**What is being asked**
Lines with the word "Console" in them are the ones to copy from the records.

Stored items
○ ○ ○ ○ ○
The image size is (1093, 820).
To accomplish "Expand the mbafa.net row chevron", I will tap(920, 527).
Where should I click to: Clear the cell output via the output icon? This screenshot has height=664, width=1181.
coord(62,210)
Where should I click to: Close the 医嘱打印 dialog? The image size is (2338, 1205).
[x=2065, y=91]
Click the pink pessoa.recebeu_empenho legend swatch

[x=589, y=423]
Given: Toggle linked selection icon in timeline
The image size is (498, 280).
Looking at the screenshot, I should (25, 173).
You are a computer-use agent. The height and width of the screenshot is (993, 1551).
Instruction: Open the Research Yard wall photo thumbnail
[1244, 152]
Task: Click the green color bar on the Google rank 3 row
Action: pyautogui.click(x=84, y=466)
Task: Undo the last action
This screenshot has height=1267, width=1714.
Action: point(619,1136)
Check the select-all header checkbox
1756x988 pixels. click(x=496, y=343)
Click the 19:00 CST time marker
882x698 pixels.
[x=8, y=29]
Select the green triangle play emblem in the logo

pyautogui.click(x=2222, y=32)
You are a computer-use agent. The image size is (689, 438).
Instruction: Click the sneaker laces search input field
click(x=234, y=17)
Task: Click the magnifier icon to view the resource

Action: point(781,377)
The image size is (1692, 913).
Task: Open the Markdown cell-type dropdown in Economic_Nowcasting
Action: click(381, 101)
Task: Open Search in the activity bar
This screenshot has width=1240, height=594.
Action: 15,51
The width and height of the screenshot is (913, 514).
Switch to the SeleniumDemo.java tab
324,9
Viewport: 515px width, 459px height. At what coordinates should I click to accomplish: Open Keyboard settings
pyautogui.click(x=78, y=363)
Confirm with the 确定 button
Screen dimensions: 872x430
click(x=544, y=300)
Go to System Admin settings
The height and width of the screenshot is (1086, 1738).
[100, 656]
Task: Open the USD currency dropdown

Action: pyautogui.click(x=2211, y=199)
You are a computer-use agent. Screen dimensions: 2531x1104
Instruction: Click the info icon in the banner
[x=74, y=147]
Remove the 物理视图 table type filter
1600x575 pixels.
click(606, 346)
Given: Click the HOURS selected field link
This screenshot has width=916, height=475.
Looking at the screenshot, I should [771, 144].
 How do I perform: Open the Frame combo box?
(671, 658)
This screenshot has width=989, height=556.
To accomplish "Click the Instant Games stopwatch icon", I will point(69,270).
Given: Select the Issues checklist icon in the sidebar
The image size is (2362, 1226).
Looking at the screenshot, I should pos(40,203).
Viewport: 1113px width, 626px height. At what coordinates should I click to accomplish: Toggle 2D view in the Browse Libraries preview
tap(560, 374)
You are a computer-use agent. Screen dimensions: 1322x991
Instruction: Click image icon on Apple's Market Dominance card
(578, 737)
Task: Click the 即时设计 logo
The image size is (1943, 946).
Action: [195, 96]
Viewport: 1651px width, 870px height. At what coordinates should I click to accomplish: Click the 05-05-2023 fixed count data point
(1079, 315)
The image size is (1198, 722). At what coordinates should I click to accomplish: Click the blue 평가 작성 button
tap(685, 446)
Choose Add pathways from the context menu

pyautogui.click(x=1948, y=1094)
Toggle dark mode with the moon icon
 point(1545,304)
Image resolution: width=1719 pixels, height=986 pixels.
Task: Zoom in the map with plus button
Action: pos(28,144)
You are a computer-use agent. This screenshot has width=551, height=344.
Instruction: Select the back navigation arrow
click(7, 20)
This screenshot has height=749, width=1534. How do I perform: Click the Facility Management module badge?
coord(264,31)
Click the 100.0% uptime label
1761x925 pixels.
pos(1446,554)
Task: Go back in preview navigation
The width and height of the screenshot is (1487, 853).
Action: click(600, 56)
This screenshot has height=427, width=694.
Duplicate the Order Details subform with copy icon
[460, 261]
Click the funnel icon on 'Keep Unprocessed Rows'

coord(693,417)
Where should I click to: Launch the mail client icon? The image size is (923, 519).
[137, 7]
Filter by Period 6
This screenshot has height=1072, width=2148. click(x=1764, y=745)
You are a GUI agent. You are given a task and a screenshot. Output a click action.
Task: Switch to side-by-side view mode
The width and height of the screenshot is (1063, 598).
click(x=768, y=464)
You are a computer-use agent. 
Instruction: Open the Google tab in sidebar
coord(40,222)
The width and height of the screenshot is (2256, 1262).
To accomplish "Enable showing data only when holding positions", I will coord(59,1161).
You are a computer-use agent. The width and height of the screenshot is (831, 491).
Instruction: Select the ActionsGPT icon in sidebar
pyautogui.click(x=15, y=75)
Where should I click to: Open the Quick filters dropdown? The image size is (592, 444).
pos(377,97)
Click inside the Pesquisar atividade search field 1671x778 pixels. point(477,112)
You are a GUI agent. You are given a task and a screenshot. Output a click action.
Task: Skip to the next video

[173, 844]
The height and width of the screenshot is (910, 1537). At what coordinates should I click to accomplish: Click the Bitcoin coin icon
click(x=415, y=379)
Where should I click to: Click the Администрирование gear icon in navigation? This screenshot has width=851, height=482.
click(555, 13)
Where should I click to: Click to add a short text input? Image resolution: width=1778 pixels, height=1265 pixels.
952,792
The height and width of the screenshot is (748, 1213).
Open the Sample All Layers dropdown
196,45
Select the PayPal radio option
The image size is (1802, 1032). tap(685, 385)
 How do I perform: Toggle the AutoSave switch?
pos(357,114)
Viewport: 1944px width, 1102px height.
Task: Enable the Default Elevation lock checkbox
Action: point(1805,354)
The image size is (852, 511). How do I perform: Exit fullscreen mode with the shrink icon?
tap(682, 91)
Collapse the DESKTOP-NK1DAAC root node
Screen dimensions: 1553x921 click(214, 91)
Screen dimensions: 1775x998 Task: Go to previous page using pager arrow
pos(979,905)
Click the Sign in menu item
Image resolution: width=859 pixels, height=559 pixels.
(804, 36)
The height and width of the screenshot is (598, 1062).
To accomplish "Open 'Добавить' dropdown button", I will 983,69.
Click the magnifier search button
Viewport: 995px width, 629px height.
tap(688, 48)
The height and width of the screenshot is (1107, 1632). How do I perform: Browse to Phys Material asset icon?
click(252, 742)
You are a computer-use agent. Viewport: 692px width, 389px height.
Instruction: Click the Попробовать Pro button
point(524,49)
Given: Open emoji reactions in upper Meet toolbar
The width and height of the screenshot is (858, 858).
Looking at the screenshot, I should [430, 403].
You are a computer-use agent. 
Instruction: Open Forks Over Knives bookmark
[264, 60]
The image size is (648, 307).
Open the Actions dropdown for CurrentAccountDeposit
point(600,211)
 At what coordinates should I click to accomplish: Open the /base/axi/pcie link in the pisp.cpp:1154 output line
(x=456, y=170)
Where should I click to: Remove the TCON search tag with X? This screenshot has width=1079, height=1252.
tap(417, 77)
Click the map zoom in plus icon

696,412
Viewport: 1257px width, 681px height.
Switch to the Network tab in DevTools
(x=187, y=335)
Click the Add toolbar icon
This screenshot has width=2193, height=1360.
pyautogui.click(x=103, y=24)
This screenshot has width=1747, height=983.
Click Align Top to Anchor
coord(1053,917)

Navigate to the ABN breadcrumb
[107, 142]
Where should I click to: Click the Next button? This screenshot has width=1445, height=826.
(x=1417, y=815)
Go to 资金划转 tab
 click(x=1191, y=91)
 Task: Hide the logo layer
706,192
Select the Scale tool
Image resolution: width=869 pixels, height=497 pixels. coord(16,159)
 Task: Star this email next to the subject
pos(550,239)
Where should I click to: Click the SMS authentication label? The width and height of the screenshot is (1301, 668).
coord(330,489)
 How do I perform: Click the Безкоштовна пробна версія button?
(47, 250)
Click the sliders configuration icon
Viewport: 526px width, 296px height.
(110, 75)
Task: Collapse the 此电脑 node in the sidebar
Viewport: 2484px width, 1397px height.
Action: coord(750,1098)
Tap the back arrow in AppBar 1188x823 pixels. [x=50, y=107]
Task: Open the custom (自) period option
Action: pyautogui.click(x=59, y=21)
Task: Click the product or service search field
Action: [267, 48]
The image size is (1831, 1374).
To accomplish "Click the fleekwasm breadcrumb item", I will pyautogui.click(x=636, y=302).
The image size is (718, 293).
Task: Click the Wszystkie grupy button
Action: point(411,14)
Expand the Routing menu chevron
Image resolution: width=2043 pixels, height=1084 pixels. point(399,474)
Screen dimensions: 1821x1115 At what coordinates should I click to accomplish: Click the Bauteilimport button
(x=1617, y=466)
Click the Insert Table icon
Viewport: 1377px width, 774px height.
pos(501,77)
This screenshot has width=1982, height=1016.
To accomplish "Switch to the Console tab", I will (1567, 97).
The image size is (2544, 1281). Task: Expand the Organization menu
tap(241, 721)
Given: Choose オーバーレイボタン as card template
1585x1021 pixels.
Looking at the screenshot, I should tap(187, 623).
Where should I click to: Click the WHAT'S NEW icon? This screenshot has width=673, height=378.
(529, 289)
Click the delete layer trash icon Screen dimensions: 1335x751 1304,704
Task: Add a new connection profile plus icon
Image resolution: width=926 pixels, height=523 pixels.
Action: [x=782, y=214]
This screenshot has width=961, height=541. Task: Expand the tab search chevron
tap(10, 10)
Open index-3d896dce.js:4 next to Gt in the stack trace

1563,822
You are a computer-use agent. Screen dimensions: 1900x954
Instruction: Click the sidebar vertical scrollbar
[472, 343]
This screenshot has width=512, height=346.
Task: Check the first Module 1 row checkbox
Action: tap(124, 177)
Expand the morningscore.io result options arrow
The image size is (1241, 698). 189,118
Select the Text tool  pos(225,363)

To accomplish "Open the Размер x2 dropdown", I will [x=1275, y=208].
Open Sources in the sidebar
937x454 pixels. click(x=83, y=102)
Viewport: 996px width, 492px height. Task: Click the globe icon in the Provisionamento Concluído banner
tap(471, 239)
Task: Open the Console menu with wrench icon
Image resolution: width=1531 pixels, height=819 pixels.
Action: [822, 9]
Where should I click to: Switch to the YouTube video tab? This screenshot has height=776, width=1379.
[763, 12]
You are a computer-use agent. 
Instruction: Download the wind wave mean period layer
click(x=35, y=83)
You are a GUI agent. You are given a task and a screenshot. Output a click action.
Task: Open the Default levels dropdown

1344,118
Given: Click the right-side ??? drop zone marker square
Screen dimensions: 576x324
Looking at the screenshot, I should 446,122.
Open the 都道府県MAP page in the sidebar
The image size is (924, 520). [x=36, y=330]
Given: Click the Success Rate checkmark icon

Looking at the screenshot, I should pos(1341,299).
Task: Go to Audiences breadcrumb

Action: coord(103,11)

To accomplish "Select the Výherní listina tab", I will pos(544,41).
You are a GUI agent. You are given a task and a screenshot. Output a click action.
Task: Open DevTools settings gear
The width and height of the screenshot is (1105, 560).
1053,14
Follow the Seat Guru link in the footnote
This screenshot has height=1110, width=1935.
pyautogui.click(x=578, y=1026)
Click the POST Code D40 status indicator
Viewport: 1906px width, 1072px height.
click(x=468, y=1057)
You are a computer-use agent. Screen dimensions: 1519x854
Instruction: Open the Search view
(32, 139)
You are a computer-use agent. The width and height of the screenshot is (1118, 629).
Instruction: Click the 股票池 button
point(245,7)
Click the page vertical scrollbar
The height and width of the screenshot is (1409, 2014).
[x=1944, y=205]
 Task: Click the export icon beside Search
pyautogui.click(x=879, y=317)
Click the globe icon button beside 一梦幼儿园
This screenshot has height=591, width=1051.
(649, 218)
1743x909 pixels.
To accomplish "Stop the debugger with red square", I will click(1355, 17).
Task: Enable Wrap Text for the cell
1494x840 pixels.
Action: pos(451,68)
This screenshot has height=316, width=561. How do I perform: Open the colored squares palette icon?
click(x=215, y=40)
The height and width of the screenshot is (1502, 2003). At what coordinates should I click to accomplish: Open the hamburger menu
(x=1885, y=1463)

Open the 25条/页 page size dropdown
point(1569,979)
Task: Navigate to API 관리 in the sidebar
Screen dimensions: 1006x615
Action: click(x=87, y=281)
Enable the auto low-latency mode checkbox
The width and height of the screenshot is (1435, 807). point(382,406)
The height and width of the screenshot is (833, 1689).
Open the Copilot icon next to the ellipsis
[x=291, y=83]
○ ○ ○ ○ ○
**Task answer**
To accomplish "Switch to the Console tab", I will (1567, 97).
Task: Open the Console menu with wrench icon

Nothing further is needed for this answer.